In addition to regulating the construction industry, the EPA also deals with agriculture, automobiles, electric utilities, and transportation, among others.

Since the Triangle Shirtwaist factory fire in 1911 that claimed the lives of 146 employees, workplace abuse has become a criminal offence. The factory managers locked the doors to keep the workers inside, never considering that it was precisely inside that the danger might lie. Safety regulations are now in effect at the federal, state and local levels to protect people on the job. These rules are ultimately enforced by several state agencies, including the Occupational Safety and Health Administration, the Environmental Protection Agency, and the Food and Drug Administration. The types of laws that affect your business can vary greatly depending on your industry.

Occupational Safety and Health Administration

Safety is a major concern in the workplace. OSHA is the federal agency that sets standards for safe work environments. As a child of the Department of Labor, OSHA requirements must be met. Whistleblowers, or those who inform the government of employee mistreatment, are protected by law from retaliation. In the event of an injury resulting in overnight hospitalization, amputation, or eye loss, a report must be made to OSHA within 24 hours; if a life is lost, OSHA has to learn eight things.

Being aware of common workplace hazards can help a company take the necessary precautions to avoid preventable accidents and potentially costly litigation. Ladder safety is taught, for example, to counteract the common workplace physical hazard of falling from heights. Other instructions from trained professionals can teach the risks of electrical hazards such as shock or burns from electrical equipment and biological hazards such as infection from contact with blood-borne pathogens.

Environmental Protection Agency

While OSHA was created from a single piece of legislation aimed at workplace wellness, the EPA is tasked with setting standards based on multiple legislative decisions. How is the workplace impacted by the myriad of laws the EPA must enforce?

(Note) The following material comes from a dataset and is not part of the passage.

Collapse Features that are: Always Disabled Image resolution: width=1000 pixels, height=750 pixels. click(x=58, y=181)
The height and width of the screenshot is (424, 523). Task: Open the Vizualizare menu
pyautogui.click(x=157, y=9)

Suppose a daycare is experiencing an enrollment boom. The management wants to build a new wing to take care of all the new children. However, before new contractors enter the building, they must follow Clean Air Act protocols. A branch of this law prevents human and environmental exposure to asbestos, an archaic building material with fibers that become respiratory health hazards when loose. Therefore, any expectation of renovation must first be vetted for safety by the state government, as the risk that asbestos poses to a person’s permanent health is too great.

In addition to regulating the construction industry, the EPA also deals with agriculture, automobiles, electric utilities, and transportation, among others.

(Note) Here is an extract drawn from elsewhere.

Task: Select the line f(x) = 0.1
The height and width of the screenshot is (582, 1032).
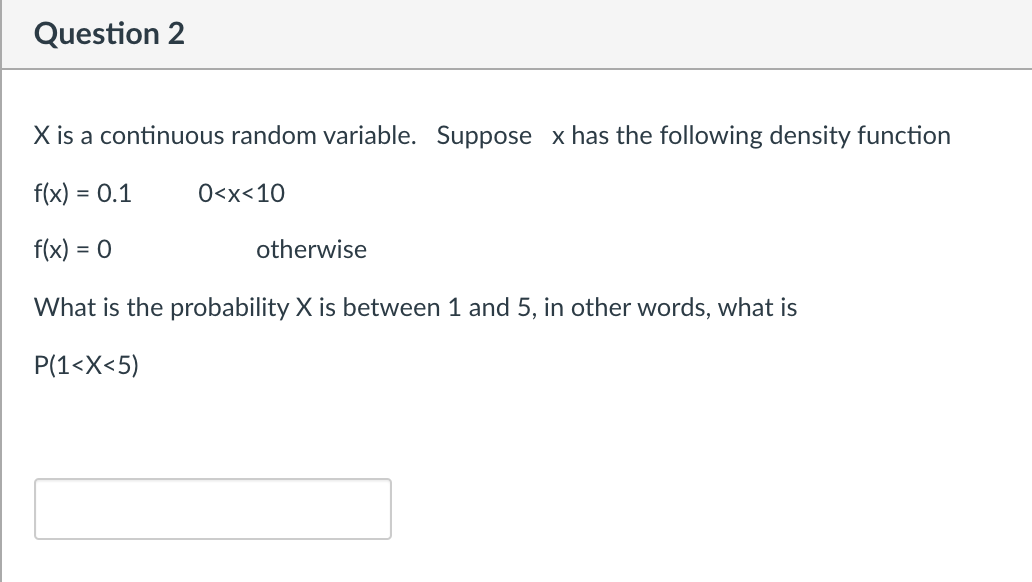Action: tap(83, 193)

Food and drug administration

Photo by Anna Shvets from Pexels

The Food and Drug Administration law is probably the most extensive administrative regulation for the workplace. Without the FDA, we wouldn’t have health standards for the foods and medicines we use every day. The multitude of farmers, manufacturers, and food retailers means that the FDA has great influence not only on employee safety, but also on customer safety. If spoiled food is given to unsuspecting individuals, the economic cost of such an accident would be devastating. Awareness and empowerment can save the life of your most valuable resource, consumers.

The FDA, OSHA, and EPA can sometimes overlap in their workplace safety obligations. Meeting all standards required by federal, state and local governments not only saves lives, but also reduces expenses. The costs of health care and care in the event of an accident are enormous. Following regulatory protocols can mean the difference between a very high insurance premium and a moderate, affordable rate. Using input from all employees when it comes to safety issues can create a resilient workforce. A more resilient workforce means longevity and credibility for your business.